But while muscle confusion is a physiological myth, it does hold some psychological merit. Putting yourself through the same challenges every week is the surest way to turn them into chores. Fitness is best enjoyed when it’s fun. If you’re bored by your workouts, you’re not going to do them.

Muscle confusion could be thought of as muscle inspiration — the more you shock the body with random moves and exercises, like a sort of monthly obstacle course, the more engaged your brain will be. In a study published three years ago, researchers from the United States and Spain set out to investigate the scientific veracity of muscle confusion.

This ended up being one of their main takeaways: “The men completing the ever-changing workouts reported feeling much more motivated to exercise at the study’s end than the other group.”

It helps to know your fitness goals. If you’re simply looking for more movement this year, take it anywhere you can get it. Go for walks, play pickleball, get a ClassPass membership. If you’re trying to get bigger shoulders or set a new PR in the 5K, then perhaps specialization is the way to go.

As one writer explained well for a strength training blog: “If you take 4 years of French, you’ll be quite proficient by the time you graduate, right? Now, along the way, there will be days (and perhaps weeks) where you’re sick and tired of studying the subject, but that’s the price you pay for personal development. If instead, you took French as a freshman, Spanish as a sophomore, Italian as a junior, and Japanese in your senior year, you’ll be a lot less bored, but the price you’ll have to pay is reduced competency.”
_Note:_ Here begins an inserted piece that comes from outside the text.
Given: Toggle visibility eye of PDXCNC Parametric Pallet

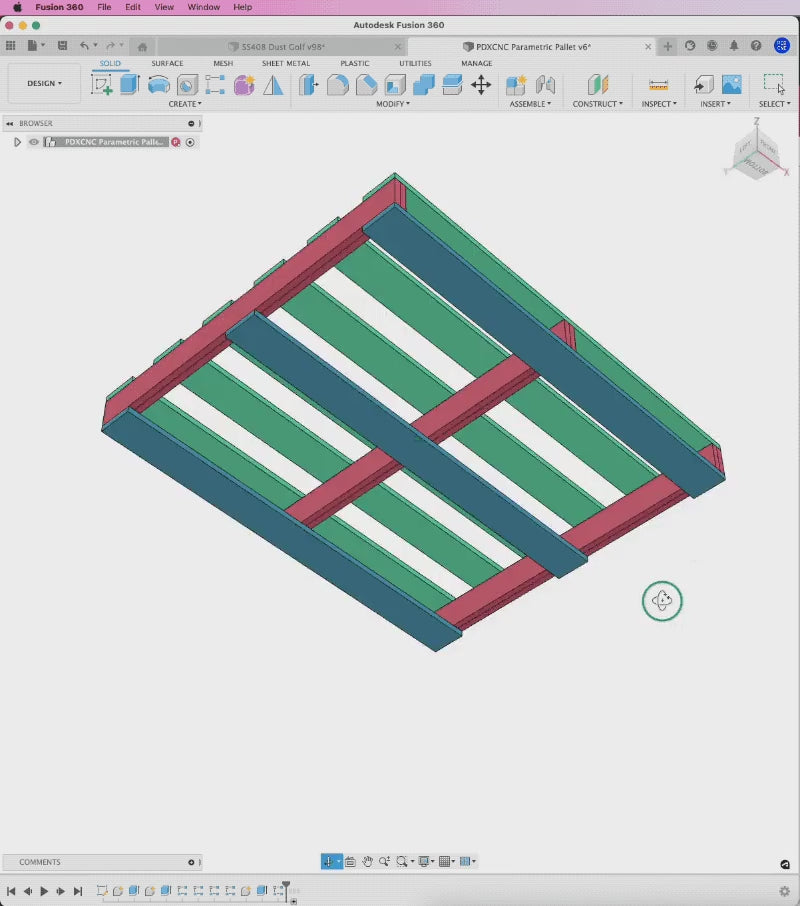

The former wants French fluency. The latter wants more exposure to language in general. Figure out your camp these next couple of months (where exercise is concerned!) and apply muscle confusion accordingly.

At times, I’ve shocked myself out of ruts by dabbling across the movement spectrum, “confusing” my muscles in kind: think boxing mixed with HIIT mixed with long runs. At other times, I’ve just wanted to really zero in on one concentration, and see what progress might look like if I stuck with it. There’s no wrong answer, and importantly, you can vacillate between the two over the course of a life spent in exercise.